- [ACTIVITY]
Among the lines of the material, copy those that hold the string "will".

- [RECORD SET]
Segment Open
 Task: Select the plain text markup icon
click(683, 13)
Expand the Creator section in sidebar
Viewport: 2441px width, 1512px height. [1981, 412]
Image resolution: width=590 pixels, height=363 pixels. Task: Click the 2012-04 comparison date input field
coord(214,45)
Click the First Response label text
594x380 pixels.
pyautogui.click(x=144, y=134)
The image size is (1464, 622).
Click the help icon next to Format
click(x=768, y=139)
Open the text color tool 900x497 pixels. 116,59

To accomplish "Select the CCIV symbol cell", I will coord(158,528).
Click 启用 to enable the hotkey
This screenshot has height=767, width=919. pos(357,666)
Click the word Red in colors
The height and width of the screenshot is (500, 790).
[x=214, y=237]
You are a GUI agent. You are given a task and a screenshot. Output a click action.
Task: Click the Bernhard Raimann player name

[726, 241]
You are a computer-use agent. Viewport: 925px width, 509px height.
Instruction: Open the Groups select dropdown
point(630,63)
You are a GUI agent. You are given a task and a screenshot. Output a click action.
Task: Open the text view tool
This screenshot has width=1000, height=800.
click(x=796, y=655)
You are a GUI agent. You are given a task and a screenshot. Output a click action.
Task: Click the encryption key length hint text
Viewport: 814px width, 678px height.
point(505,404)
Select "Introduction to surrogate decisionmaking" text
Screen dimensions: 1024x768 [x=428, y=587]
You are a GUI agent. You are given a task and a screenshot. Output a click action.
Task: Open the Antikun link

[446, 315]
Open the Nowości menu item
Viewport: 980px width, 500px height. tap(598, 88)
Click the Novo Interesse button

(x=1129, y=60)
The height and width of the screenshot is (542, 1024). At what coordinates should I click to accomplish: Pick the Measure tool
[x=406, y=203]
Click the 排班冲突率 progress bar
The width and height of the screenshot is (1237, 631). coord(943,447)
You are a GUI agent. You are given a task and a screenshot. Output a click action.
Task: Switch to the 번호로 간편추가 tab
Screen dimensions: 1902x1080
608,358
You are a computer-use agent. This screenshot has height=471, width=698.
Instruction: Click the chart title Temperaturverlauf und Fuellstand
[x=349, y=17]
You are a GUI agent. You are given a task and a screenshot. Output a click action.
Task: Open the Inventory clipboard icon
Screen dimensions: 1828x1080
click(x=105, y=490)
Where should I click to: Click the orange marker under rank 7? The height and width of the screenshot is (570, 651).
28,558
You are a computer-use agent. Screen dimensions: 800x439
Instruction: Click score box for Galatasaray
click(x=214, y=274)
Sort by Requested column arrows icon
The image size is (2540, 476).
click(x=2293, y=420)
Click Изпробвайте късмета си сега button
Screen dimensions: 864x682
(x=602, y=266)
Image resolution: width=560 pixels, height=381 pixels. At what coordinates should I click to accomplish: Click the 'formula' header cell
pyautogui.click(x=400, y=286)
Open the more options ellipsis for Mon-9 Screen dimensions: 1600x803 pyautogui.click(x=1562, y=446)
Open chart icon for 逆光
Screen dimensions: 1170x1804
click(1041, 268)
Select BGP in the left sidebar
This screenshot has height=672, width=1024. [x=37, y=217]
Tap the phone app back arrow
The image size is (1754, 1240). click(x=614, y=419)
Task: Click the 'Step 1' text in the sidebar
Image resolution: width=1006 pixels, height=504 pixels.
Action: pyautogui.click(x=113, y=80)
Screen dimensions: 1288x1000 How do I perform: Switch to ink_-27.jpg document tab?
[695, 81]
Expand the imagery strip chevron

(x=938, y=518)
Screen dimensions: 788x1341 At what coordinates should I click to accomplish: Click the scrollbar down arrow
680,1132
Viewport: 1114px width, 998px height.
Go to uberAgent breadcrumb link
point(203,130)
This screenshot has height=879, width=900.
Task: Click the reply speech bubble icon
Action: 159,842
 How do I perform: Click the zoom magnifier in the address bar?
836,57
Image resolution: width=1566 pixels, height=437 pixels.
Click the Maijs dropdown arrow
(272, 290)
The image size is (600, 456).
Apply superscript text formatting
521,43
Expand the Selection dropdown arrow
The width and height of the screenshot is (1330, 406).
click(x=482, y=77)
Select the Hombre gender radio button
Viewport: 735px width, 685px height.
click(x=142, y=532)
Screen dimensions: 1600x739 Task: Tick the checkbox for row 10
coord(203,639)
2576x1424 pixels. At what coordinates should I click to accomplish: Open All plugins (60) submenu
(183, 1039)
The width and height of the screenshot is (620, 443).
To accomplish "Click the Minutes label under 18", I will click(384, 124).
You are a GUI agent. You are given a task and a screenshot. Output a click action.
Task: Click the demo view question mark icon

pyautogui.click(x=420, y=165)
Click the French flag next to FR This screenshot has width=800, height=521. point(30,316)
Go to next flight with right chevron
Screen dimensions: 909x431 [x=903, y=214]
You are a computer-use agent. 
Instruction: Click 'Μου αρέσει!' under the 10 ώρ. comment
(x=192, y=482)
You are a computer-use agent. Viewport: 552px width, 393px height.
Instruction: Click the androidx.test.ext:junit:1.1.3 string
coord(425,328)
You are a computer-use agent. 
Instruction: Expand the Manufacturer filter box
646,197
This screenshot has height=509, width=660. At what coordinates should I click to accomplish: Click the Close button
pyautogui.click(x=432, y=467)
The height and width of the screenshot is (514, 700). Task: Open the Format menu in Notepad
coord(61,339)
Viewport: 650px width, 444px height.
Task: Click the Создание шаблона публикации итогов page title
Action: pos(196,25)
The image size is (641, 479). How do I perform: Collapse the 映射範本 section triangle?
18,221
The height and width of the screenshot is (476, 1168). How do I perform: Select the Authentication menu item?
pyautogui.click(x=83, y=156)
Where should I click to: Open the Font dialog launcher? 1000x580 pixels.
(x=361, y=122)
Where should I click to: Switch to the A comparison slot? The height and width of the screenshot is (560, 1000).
Segment Closed
- [SOLUTION FOR THIS PROBLEM]
To accomplish "Select the CCIV symbol cell", I will coord(158,528).
To accomplish "Click the Minutes label under 18", I will click(384, 124).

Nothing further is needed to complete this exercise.